*** Text passage ***

# AF Nobles sponsored Track Day at Knockhill



## Jasper013 (Aug 16, 2011)

Anyone else had/ taken up their offer of the AF Noble sponsored track day on the 5th June?

Looks like a great day out. Just not sure whether I should thrash my own machine round the track. Insurance aside, its tempting - Nobles are providing pre & post track inspections for free as well as soup and sandwiches

Think I'll be heading along one way or another.


----------



## 7341SR (May 29, 2008)

Jasper013 said:


> Anyone else had/ taken up their offer of the AF Noble sponsored track day on the 5th June?
> 
> Looks like a great day out. Just not sure whether I should thrash my own machine round the track. Insurance aside, its tempting - Nobles are providing pre & post track inspections for free as well as soup and sandwiches
> 
> Think I'll be heading along one way or another.


I have confirmed, what else is on that day?

Just to clarify, as well as free track time you get " an opportunity to have an instructor accompanied drive in the all new 12 model year GT-R and the new Track Pack Special Edition"

What's to lose?


----------



## Ja5on (Nov 18, 2009)

Where do I sign up??!?


----------



## donski D (Jan 10, 2004)

I've signed up.... 

I'm for sure taking my car round, just how hard will depend how carried away I get :clap::clap: 

But at least I can thrash one of theirs too!!


Anyone in the west want to meet and convoy through??


----------



## Boyakasha (May 10, 2004)

I'll be there, still running the car in so won't be taking it on track.

*** Record excerpts ***

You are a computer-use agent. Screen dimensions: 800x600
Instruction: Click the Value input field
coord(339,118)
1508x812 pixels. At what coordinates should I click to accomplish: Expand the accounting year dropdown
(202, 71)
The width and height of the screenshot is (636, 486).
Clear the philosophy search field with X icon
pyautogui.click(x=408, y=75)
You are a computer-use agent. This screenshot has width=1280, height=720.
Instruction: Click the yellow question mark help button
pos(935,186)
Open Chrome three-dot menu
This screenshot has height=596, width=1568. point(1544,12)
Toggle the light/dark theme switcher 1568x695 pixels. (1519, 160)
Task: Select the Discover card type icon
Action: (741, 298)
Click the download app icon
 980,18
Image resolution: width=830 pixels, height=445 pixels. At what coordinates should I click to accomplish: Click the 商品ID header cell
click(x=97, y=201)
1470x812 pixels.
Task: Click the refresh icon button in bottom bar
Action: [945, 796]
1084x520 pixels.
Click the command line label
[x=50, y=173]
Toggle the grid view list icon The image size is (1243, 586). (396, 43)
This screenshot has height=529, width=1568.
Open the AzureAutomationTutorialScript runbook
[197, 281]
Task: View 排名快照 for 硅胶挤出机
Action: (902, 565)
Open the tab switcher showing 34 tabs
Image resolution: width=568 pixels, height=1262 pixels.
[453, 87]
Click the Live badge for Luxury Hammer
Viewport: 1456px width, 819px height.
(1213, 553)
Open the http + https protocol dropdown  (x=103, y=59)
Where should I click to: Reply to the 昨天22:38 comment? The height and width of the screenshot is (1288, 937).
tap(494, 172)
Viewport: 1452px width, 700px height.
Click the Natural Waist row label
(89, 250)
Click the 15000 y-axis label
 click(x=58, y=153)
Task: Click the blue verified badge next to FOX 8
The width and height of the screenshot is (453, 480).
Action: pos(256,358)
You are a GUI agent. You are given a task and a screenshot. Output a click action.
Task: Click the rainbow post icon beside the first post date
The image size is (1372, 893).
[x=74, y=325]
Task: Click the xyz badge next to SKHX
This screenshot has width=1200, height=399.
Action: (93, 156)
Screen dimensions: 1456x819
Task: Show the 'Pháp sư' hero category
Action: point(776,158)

***

▶ [Tasks and exercises]:
**a.** In the Knockhill track day thread, why does Boyakasha plan not to take the car on track? Answer in one to three sentences.
**b.** Decide whether each statement agrees with the Knockhill track day thread. Give yes or no for each, followed by the deciding words from the thread in quotation marks. (i) The sponsored track day takes place on the 5th June. (ii) Nobles charge a fee for the pre and post track inspections. (iii) donski D does not intend to drive a personal car round the track.
**c.** Write the next posts in the Knockhill track day thread, continuing from Boyakasha's reply.

▶ [Answers given]:
**a.** Boyakasha is still running the car in, so it won't be taken on track. Boyakasha will still attend the day.

**b.**
(i) Yes: "the AF Noble sponsored track day on the 5th June"
(ii) No: "Nobles are providing pre & post track inspections for free"
(iii) No: "I'm for sure taking my car round"

**c.**
----------



## Ja5on (Nov 18, 2009)

I might be going on holiday the 6th if not I'm up for going.


----------



## WUZ (May 26, 2002)

I'd have been popping along with Marc (Boyakasha) but the buggersin the office feel I need to be in India on the 5th....................

NOT amused 

Russell


----------



## scoobyc (May 15, 2011)

The wife and I are going to (got to make a trip out of it to be worthwhile!) but don't think I'll be taking my own car on track but will have the GT-R with me.


----------



## R1Mark (Jul 7, 2003)

I'll be there and I'll be running mine on track aswell. :clap:

I think the event is full now from my discussions with Nobles.


----------



## omishri (Sep 23, 2009)

I'll be going as well!

Donski, I'd be happy to drive up together. Anyone else?


----------



## Zed Ed (Oct 24, 2007)

Can someone do a write up with mucho piccies


----------



## Ja5on (Nov 18, 2009)

If there is no spaces might just come up watch meet some Scottish GTR folk


----------



## donski D (Jan 10, 2004)

Zed Ed said:


> Can someone do a write up with mucho piccies


Not sure my write up skills are up to much, but will see what I can do....


----------



## donski D (Jan 10, 2004)

omishri said:


> I'll be going as well!
> 
> Donski, I'd be happy to drive up together. Anyone else?


Ok, cool, anyone else?


----------



## Ja5on (Nov 18, 2009)

If I go yep I'm up for a wee convoy.

And a pax lap is any are on offer


----------



## JTJUDGE (Nov 21, 2011)

I should be there if my car is ready in time. Need to get some extra power though to keep up with you size 10 gtrs


----------



## scoobyc (May 15, 2011)

Zed Ed said:


> Can someone do a write up with mucho piccies


I should manage some photos and a wee dit too, might be a couple of days after I arrive home though.


----------



## Jasper013 (Aug 16, 2011)

donski D said:


> Ok, cool, anyone else?


I'll be up for joining the convoy through.
Still swithering about taking it out on the track - need to take a look at the insurance situation.

Where/ when do you want to meet?

bw, Paul


----------



## GTR ally (May 19, 2008)

I'm going. Will be running my own car as well as theirs.


----------



## donski D (Jan 10, 2004)

I coming from Glasgow Airport area, so can meet anywhere along the M8 and then same applies on the M80.....


----------



## Ja5on (Nov 18, 2009)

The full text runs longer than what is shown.